[Element lookup records]
▼
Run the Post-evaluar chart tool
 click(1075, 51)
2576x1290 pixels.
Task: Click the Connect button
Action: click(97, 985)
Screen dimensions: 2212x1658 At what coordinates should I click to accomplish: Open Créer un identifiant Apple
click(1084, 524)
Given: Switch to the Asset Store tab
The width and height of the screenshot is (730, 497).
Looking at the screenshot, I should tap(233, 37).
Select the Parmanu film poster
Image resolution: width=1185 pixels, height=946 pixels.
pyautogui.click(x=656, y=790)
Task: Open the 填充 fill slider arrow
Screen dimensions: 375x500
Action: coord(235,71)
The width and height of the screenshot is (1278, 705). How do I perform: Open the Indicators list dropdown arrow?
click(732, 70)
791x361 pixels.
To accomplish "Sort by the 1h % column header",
▲
Please rewrite the items above as a JSON list of strings with one string for each line, leaving out blank lines.

■ Solved problem
[
  "Run the Post-evaluar chart tool",
  " click(1075, 51)",
  "2576x1290 pixels.",
  "Task: Click the Connect button",
  "Action: click(97, 985)",
  "Screen dimensions: 2212x1658 At what coordinates should I click to accomplish: Open Créer un identifiant Apple",
  "click(1084, 524)",
  "Given: Switch to the Asset Store tab",
  "The width and height of the screenshot is (730, 497).",
  "Looking at the screenshot, I should tap(233, 37).",
  "Select the Parmanu film poster",
  "Image resolution: width=1185 pixels, height=946 pixels.",
  "pyautogui.click(x=656, y=790)",
  "Task: Open the 填充 fill slider arrow",
  "Screen dimensions: 375x500",
  "Action: coord(235,71)",
  "The width and height of the screenshot is (1278, 705). How do I perform: Open the Indicators list dropdown arrow?",
  "click(732, 70)",
  "791x361 pixels.",
  "To accomplish \"Sort by the 1h % column header\","
]